Quatre familles
Selon une note publiée le 15 mai par Antoine Bristielle, directeur de l’Observatoire de l’opinion à la Fondation Jean-Jaurès, le Rassemblement national ne constitue plus un bloc homogène, mais une coalition électorale élargie. L’analyste s’appuie sur une définition large de l’électorat RN : l’ensemble des personnes déclarant une probabilité d’au moins 50 % de voter pour le parti à la prochaine élection.
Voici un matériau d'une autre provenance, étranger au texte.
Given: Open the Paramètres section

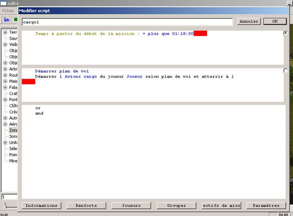Looking at the screenshot, I should tap(266, 206).
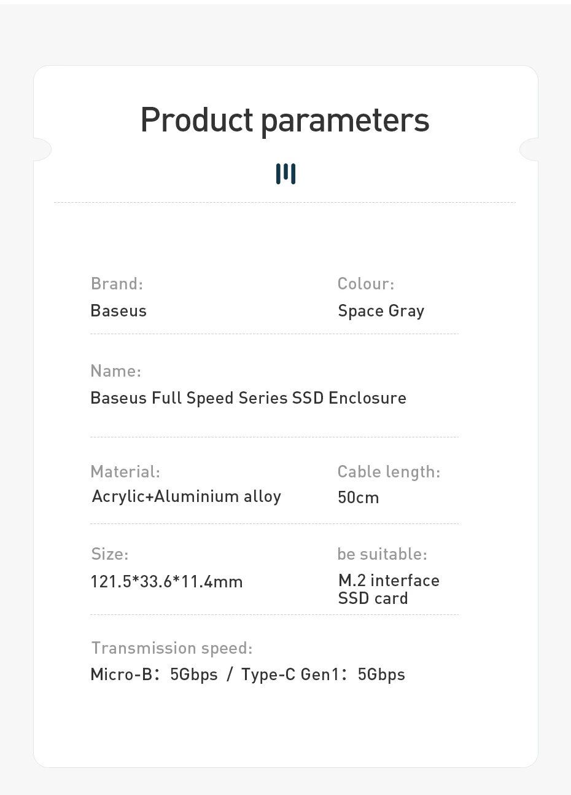Select the "Space Gray" colour value
The image size is (571, 795).
[x=381, y=311]
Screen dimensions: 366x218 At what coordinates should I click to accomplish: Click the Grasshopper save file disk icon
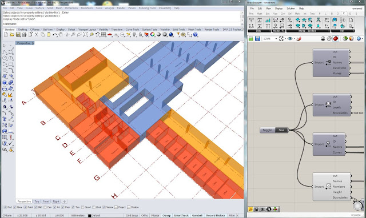pos(257,39)
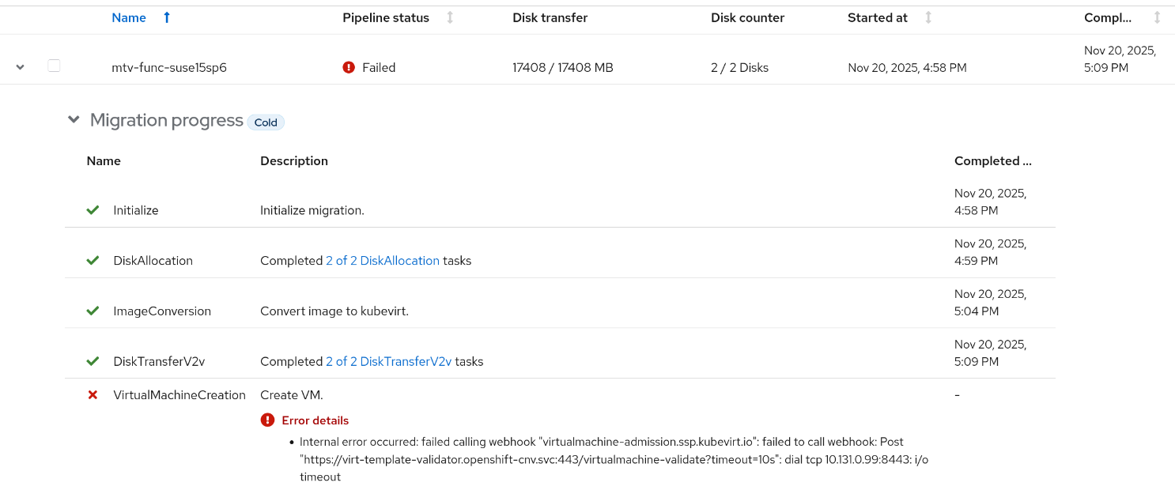
Task: Click the green check beside DiskAllocation
Action: point(93,261)
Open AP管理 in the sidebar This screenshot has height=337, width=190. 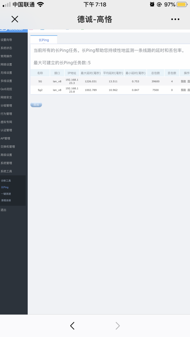[x=5, y=139]
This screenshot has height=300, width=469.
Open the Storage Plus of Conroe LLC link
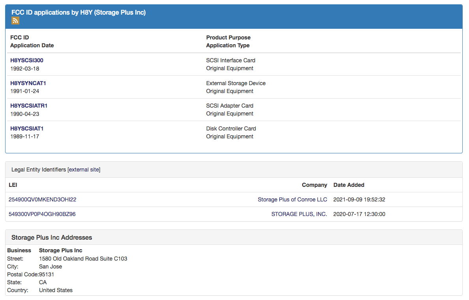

Ce périmètre révèle un phénomène de normalisation avancée, mais aussi une structuration en quatre grandes familles, regroupées en deux ensembles distincts.
Le premier ensemble correspond à « l’électorat historique ». Il est dominé par « la France oubliée » (21 %), cœur sociologique du vote RN. Ce groupe cumule une position sociale fragilisée, un sentiment d’abandon politique, une forte radicalité culturelle et une valorisation du « peuple productif » face aux profiteurs. Il attend du parti protection économique, maintien des services publics, contrôle de l’immigration, restauration de l’ordre. À ses côtés figurent « les libéraux identitaires » (34 %), un électorat plus âgé, très politisé et structuré à droite. Ici, la radicalité culturelle se combine avec un libéralisme économique assumé. Pour ce groupe, l’immigration n’est pas un sujet parmi d’autres : elle constitue le prisme principal à travers lequel se lit la situation du pays. Les deux familles historiques convergent néanmoins sur un point : le rejet de l’assistanat.
Le second ensemble rassemble l’électorat « potentiel ». « La France glissante » (23 %) en forme le premier pôle. Socialement et territorialement dispersée, peu politisée et sans attache partisane forte, elle se caractérise par une incertitude électorale élevée et des préoccupations d’abord économiques et sociales. Si elle reste relativement modérée sur les questions identitaires, elle exprime néanmoins un fort rejet de La France insoumise, perçue par 79 % de ses membres comme un danger pour la démocratie. Enfin, « la droite radicale opportuniste » (22 %) regroupe un électorat plus aisé, diplômé et politisé, historiquement ancré dans les autres droites. Ce groupe est en voie de ralliement actif au RN, avec un basculement déjà bien engagé. Il joue un rôle stratégique dans la recomposition de l’espace politique à droite.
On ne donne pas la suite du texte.